## [LIST OF TASKS]
(1) Reproduce the portion of the radio station listing that begins with "Programming" and continues up to and including "(1963–1997) WUKQ (1997–2000)".
(2) Translate the line "Languages: Spanish and English" from the radio station listing into French.

* begin TEXT SHOWN *

WKAQ-FM / WUKQ-FM
- WKAQ-FM: San Juan, Puerto Rico WUKQ-FM: Mayagüez, Puerto Rico; Puerto Rico;
- Broadcast area: Puerto Rico
- Frequencies: 104.7 MHz 98.7 MHz
- Branding: KQ105 FM

Programming
- Languages: Spanish and English
- Format: Top 40/CHR

Ownership
- Owner: WAPA Media Group; (WLII/WSUR License Partnership, G.P.);
- Sister stations: WAPA-TV WKAQ WYEL

History
- First air date: WKAQ-FM: October 8, 1958; 67 years ago WUKQ-FM: January 1963; 63 years ago
- Former call signs: WKAQ-FM: none WUKQ-FM: WKJB-FM (1963–1997) WUKQ (1997–2000)
- Former frequencies: WUKQ-FM: 99.1 MHz (1963–2012)

Technical information
- Licensing authority: FCC
- Facility ID: 19098 54818
- Class: B
- ERP: WKAQ-FM: 50,000 watts WUKQ-FM: 31,000 watts
- HAAT: WKAQ-FM: 872.0 meters (2,860.9 ft) WUKQ-FM: 676.0 meters (2,217.8 ft)

* end TEXT SHOWN *
* begin RECORDS SHOWN *

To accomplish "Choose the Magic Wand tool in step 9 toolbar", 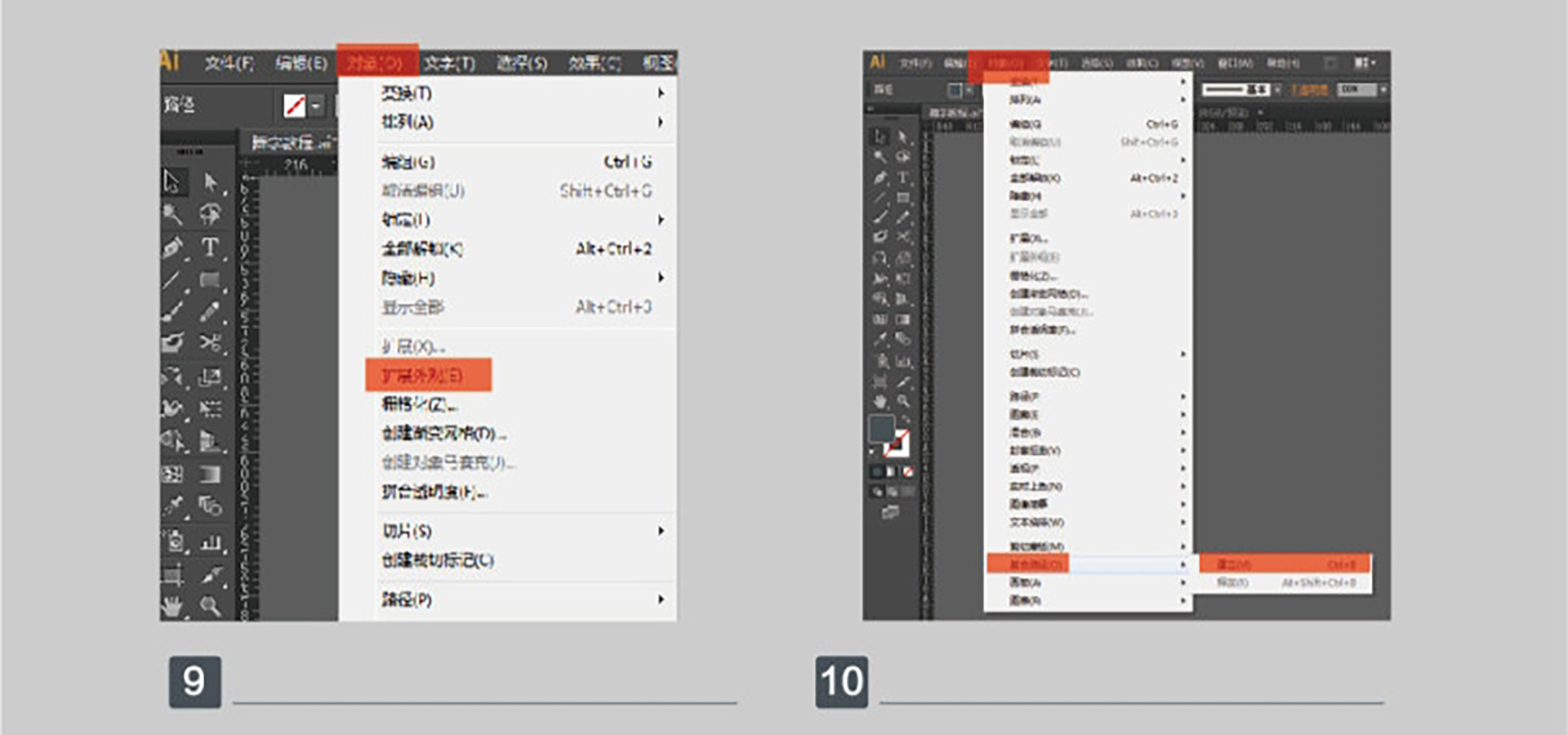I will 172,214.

* end RECORDS SHOWN *
* begin RECORDS SHOWN *

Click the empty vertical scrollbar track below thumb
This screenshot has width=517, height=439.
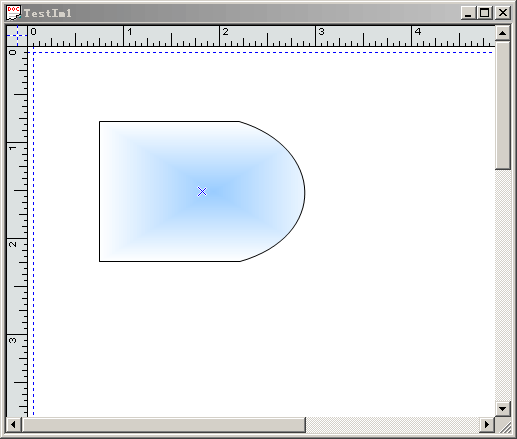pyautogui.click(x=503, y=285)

* end RECORDS SHOWN *

## [FULL ANSWERS]
(1)
Programming
- Languages: Spanish and English
- Format: Top 40/CHR

Ownership
- Owner: WAPA Media Group; (WLII/WSUR License Partnership, G.P.);
- Sister stations: WAPA-TV WKAQ WYEL

History
- First air date: WKAQ-FM: October 8, 1958; 67 years ago WUKQ-FM: January 1963; 63 years ago
- Former call signs: WKAQ-FM: none WUKQ-FM: WKJB-FM (1963–1997) WUKQ (1997–2000)

(2) Langues : espagnol et anglais